### Text provided
Well, I guess I'm throwing in the towel. If you want to have a laugh, get these changes relative to tbb21_20081109oss (a development release), replace the corresponding files, and watch it all grind to a halt.

Attachments: 

I dropped some bread crums in "Modification variable in operator() method", and Dmitriy Vyukov responded: "I see the attachment in the last post, and I have skimmed over the thread, but I don't get what problem the attachment tries to solve, or what it tries to improve. What it's all about?"

This is an intermediate stage toward (hopefully) implementing global progress. Instead of having a global atomic to keep track of the number of live tokens, which is often just given an expensive nudge, I let the tasks wrap around to the beginning. With a serial input filter, the replication potential is still shared; otherwise, tasks with non-zero replication potential are kept in a separate level that is only tapped when no other work is available, giving such a pipeline the potential to start up in logarithmic time without the system getting flooded with surplus tasks. I'm not sure what the effect would be in the current implementation, but I had the impression that the global atomic was essential; in my version, the parameter for run() defaults to std::numeric_limits::max(). Also, buffers for serial filters get a lock-free inbox, which seemed like a nice thing to have (if it works) in an oversubscribed system. I thought about asking who would want to benchmark this, but it doesn't work yet, and I discovered that I need to take a break.

Quoting - Raf Schietekat

This is an intermediate stage toward (hopefully) implementing global progress. Instead of having a global atomic to keep track of the number of live tokens, which is often just given an expensive nudge, I let the tasks wrap around to the beginning. With a serial input filter, the replication potential is still shared; otherwise, tasks with non-zero replication potential are kept in a separate level that is only tapped when no other work is available, giving such a pipeline the potential to start up in logarithmic time without the system getting flooded with surplus tasks. I'm not sure what the effect would be in the current implementation, but I had the impression that the global atomic was essential; in my version, the parameter for run() defaults to std::numeric_limits::max(). Also, buffers for serial filters get a lock-free inbox, which seemed like a nice thing to have (if it works) in an oversubscribed system. I thought about asking who would want to benchmark this, but it doesn't work yet, and I discovered that I need to take a break.

### Information supplied
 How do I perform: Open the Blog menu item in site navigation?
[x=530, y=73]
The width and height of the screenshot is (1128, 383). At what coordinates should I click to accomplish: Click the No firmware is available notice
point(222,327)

---

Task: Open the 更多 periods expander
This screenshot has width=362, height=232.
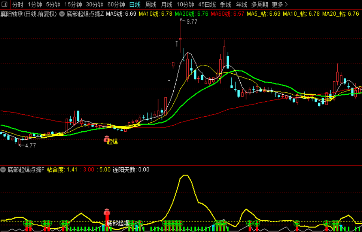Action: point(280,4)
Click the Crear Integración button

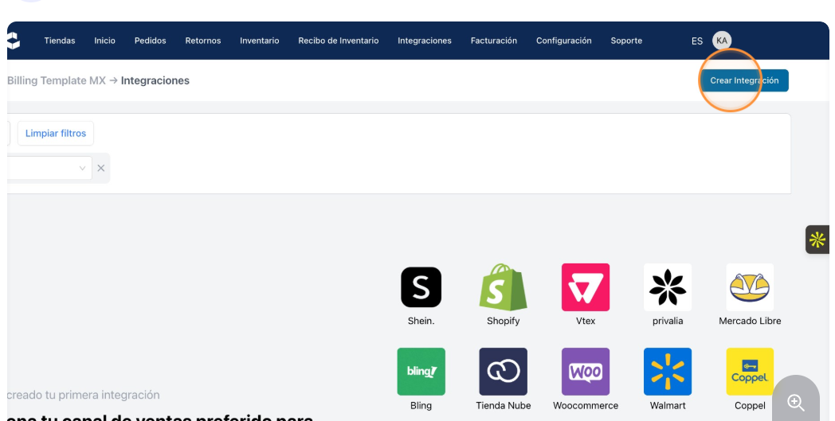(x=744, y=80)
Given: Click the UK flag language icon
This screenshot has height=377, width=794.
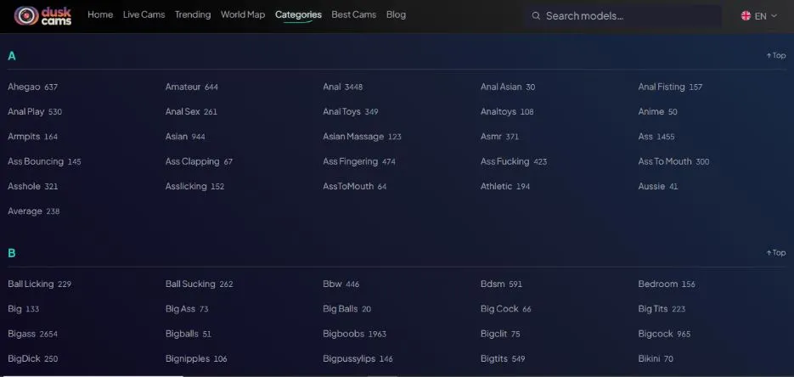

### Task
Carry on the forum thread about reworking the TBB pipeline from the point where it stops.

### Task response
I think it will be easier for you to not ask me for comments :) because I don't understand what is "tasks wrap around to the beginning", what is "replication potential", what is "replication potential is shared", what is "separate level", what is "start up in logarithmic time"...
But, in general I am still holding the opinion that scheduler must target either (1) at finite computational load, or (2) potentially infinite general load, but not both. Provided (1) scheduler must strongly prefer cohort scheduling over fairness, cohort may be wrt stages/agents or wrt items/messages or both. Provided (2) scheduler must prefer very strong fairness guarantees.
Probably soon I will change my mind because I will have to design scheduler which will have to support both loads...

All about lock-free algorithms, multicore, scalability, parallel computing and related topics:
http://www.1024cores.net

Quoting - Dmitriy Vyukov
But, in general I am still holding the opinion that scheduler must target either (1) at finite computational load, or (2) potentially infinite general load, but not both. Provided (1) scheduler must strongly prefer cohort scheduling over fairness, cohort may be wrt stages/agents or wrt items/messages or both. Provided (2) scheduler must prefer very strong fairness guarantees.
Probably soon I will change my mind because I will have to design scheduler which will have to support both loads...

Interestingly how this is done in ConcRT, they have quite solid approach. User can create several scheduler, for each scheduler user can specify SchedulerPolicy. SchedulerPolicy includes several parameters including FairnessType = {EnhanceCacheLocality, EnhanceFairness}, ThreadsMultiplier (oversubscriptin coefficient), ResourcePriority, RogueChoreThreshold (if chore executes tool long, then scheduler will create additional threads - oversubscribe).
PPL (tasking library) uses EnchanceCacheLocality scheduler, which executes chores in LIFO order and poll chore groups in LIFO order too. AAL (agents library) uses EnchanceFairness scheduler, which executes chores in FIFO order and poll chore groups in round-robin order (switch chore group after each chore).
I've attached ConcRT header files.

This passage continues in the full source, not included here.